193

I used a variable with a lot of data in it, say String data. I wanted to use a small part of this string in the following way:

this.smallpart = data.substring(12,18);

After some hours of debugging (with a memory visualizer) I found out that the objects field smallpart remembered all the data from data, although it only contained the substring.

When I changed the code into:

this.smallpart = data.substring(12,18)+""; 

..the problem was solved! Now my application uses very little memory now!

How is that possible? Can anyone explain this? I think this.smallpart kept referencing towards data, but why?

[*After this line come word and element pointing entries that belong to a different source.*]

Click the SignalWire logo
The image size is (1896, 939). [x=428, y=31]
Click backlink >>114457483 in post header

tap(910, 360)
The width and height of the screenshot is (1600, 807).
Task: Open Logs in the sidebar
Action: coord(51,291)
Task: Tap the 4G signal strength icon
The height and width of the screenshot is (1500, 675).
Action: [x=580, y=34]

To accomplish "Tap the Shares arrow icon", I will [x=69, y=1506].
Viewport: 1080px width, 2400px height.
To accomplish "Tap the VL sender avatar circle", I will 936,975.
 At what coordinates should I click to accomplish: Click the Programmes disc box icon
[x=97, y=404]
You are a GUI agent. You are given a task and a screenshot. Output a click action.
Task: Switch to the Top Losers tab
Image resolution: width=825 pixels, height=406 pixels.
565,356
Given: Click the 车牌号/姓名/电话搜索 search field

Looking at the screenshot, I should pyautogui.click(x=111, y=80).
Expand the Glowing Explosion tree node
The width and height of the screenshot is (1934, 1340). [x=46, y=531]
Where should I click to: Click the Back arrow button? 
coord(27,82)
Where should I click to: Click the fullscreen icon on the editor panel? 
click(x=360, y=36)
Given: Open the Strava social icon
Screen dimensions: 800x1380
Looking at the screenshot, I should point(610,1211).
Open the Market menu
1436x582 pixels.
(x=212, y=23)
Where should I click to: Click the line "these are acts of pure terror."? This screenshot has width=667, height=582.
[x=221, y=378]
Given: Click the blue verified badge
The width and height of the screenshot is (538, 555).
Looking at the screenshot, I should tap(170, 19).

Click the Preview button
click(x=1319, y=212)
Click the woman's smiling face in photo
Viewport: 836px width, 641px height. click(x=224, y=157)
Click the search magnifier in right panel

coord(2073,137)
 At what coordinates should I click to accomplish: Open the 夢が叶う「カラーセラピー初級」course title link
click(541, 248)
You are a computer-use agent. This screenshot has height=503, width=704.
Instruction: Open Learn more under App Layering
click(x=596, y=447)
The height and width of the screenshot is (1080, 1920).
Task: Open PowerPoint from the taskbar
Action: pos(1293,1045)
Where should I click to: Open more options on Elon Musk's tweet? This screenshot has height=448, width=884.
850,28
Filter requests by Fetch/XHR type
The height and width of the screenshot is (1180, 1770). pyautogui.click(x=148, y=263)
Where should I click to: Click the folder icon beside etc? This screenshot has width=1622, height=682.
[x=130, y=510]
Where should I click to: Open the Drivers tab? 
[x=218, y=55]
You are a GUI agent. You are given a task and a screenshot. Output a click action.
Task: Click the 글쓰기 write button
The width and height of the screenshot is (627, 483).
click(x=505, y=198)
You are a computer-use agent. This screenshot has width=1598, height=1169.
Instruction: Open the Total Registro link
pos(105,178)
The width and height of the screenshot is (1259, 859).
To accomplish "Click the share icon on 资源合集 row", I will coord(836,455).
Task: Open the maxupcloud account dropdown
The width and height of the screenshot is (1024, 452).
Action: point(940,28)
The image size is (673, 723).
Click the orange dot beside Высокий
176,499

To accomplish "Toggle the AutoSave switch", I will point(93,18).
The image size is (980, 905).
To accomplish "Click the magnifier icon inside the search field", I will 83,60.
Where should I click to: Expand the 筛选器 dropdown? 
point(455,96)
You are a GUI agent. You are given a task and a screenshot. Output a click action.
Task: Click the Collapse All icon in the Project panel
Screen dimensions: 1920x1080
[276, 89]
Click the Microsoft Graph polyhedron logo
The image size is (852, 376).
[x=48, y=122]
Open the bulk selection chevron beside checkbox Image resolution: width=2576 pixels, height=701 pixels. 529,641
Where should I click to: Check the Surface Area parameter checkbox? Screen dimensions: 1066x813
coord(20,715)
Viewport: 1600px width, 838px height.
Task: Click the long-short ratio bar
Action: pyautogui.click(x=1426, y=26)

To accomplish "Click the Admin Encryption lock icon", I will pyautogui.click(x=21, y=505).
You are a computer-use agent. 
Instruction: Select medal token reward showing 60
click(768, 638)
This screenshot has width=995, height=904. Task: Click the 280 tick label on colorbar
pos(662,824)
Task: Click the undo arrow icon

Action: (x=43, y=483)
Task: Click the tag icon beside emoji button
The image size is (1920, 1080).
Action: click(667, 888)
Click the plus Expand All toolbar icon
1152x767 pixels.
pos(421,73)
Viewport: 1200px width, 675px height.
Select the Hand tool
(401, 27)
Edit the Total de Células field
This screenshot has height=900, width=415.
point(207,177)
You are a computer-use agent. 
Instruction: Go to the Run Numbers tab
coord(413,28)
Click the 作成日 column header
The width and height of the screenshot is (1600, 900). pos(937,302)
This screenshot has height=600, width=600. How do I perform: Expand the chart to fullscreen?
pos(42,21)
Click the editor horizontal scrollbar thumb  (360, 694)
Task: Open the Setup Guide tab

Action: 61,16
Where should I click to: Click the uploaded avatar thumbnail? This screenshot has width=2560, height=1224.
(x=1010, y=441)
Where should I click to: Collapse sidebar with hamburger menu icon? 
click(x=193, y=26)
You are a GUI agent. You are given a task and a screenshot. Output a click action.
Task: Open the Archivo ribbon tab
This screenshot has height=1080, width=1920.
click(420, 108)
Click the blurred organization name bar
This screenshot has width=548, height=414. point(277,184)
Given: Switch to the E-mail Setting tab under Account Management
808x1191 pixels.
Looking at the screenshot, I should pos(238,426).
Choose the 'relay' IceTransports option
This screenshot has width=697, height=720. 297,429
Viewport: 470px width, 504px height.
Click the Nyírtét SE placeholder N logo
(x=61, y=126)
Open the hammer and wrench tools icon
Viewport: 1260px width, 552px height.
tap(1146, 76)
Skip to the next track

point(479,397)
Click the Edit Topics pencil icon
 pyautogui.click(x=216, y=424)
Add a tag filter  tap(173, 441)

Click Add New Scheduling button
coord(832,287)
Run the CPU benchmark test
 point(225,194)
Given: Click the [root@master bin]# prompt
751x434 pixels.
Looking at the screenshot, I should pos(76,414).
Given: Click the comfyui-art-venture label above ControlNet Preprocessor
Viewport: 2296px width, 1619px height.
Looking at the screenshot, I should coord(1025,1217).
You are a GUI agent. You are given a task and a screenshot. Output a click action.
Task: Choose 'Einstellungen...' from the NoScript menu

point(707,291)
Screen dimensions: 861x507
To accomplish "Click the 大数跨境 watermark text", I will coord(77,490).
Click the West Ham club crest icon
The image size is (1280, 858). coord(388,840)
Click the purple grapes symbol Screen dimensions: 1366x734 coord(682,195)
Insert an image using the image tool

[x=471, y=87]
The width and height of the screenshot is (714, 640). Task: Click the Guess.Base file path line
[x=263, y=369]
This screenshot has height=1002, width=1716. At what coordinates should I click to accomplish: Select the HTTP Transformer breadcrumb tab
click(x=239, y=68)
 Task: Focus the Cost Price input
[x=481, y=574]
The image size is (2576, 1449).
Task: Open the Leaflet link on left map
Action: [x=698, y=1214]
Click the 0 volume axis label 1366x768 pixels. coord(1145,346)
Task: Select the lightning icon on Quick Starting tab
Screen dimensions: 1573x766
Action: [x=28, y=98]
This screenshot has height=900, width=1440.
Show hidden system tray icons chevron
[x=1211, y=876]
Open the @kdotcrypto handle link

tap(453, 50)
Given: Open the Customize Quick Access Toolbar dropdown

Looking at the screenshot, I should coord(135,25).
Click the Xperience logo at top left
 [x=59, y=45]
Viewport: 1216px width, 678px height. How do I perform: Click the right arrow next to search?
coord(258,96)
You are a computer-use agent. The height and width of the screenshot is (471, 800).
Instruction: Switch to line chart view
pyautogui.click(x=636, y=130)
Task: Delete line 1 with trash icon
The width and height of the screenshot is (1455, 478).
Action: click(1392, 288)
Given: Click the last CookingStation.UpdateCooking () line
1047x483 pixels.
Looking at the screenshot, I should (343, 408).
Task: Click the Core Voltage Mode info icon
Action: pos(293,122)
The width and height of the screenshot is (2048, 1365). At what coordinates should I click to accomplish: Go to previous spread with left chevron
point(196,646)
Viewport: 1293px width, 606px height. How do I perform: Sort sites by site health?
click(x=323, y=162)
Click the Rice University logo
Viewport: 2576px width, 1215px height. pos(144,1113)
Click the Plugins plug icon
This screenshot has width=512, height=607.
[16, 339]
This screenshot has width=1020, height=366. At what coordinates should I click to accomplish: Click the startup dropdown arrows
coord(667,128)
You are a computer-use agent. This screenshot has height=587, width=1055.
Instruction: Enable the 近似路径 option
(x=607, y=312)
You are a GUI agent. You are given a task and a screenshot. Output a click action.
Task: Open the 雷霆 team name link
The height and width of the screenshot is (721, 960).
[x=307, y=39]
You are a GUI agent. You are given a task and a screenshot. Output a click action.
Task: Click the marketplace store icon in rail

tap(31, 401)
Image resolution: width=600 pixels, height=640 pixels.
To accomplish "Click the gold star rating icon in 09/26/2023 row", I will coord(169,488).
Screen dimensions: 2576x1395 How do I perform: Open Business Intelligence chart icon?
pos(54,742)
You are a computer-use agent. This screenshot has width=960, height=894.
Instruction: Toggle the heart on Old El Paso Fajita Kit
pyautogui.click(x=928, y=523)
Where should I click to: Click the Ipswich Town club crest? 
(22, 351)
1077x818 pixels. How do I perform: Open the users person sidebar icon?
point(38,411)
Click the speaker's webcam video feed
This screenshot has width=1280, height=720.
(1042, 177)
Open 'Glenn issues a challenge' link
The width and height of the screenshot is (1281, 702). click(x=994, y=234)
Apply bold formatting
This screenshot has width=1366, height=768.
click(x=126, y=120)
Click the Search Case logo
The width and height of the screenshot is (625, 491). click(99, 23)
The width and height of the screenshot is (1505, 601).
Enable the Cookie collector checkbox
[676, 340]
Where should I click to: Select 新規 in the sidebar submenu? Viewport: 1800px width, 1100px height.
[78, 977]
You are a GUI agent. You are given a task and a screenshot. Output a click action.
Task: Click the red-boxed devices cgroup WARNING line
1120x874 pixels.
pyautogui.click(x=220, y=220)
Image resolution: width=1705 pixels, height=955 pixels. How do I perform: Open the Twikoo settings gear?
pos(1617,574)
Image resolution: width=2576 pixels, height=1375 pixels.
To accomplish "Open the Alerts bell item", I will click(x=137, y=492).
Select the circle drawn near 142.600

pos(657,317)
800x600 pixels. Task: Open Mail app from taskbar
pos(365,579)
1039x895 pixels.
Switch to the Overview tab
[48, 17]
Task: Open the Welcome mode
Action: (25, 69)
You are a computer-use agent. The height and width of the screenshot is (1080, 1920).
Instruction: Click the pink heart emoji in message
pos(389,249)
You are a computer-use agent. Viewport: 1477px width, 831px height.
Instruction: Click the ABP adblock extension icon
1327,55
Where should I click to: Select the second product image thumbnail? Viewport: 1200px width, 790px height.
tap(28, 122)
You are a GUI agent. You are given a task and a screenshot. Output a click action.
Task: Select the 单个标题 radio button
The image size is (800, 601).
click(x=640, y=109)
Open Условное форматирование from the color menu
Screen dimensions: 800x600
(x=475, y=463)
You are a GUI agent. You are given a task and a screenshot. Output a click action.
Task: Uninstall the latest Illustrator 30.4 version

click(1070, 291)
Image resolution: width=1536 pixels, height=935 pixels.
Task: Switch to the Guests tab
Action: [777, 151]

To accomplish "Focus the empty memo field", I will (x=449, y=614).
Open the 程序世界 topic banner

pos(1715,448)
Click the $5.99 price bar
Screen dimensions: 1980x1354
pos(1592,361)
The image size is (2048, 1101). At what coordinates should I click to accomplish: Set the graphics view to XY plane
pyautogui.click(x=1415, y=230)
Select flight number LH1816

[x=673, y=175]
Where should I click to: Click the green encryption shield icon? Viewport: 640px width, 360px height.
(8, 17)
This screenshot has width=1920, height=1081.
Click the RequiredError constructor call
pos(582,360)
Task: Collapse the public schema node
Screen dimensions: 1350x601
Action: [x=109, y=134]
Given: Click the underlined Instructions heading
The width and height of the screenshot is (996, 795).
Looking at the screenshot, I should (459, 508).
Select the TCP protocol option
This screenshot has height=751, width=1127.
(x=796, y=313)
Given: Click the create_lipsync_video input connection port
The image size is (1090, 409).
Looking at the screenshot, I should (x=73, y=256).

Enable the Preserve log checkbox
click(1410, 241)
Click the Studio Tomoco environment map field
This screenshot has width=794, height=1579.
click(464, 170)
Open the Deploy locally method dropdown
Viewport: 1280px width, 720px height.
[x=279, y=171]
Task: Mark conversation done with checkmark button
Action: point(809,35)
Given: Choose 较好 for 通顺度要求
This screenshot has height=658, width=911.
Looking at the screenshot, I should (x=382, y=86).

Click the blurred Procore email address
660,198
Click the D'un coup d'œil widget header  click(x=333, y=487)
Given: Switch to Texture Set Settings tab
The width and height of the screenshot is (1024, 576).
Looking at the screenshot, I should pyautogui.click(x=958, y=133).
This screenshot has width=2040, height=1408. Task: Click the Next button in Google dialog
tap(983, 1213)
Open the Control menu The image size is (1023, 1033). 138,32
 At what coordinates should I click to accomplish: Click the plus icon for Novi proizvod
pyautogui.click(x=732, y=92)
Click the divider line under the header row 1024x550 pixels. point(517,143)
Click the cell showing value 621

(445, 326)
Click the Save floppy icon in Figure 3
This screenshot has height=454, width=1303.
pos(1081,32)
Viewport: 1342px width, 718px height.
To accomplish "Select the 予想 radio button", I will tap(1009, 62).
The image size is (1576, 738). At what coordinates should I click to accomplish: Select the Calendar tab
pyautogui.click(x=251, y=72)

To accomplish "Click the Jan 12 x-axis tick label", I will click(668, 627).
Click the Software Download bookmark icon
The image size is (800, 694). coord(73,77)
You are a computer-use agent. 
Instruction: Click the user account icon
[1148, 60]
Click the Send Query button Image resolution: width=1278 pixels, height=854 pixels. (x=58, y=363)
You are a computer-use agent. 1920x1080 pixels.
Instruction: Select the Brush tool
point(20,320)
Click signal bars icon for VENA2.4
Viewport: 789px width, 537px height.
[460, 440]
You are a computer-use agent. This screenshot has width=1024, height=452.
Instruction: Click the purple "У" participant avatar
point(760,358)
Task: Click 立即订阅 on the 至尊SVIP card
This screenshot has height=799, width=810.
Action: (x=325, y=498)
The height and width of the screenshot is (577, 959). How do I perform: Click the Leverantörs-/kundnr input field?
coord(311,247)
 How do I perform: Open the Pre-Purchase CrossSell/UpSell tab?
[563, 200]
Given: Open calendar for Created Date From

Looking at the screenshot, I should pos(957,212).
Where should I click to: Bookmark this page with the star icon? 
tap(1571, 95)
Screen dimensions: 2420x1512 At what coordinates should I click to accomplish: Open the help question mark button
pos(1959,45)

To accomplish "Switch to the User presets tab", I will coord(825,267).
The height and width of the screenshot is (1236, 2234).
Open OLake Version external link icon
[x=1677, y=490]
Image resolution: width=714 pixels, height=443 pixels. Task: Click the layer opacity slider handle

UPDATE: How can I clear the big String then? Will data = new String(data.substring(0,100)) do the thing?

hsmit
  • 3,906
  • 7
  • 34
  • 46
  • Reading more about your ultimate intent below: Where does the large string come from in the first place? If read from a file or database CLOB or something then only reading what you need while parsing will be optimal all the way around. – PSpeed Jan 27 '10 at 23:07
  • 4
    Amazing...I am working in java more than 4 to 5 years, still this is new for me :). thanks for the info bro. – Parth May 21 '10 at 06:23
  • 1
    There is a subtlety to using `new String(String)`; see http://stackoverflow.com/a/390854/8946. – Lawrence Dol Jan 11 '13 at 00:52

9 Answers9

160

Doing the following:

data.substring(x, y) + ""

creates a new (smaller) String object, and throws away the reference to the String created by substring(), thus enabling garbage collection of this.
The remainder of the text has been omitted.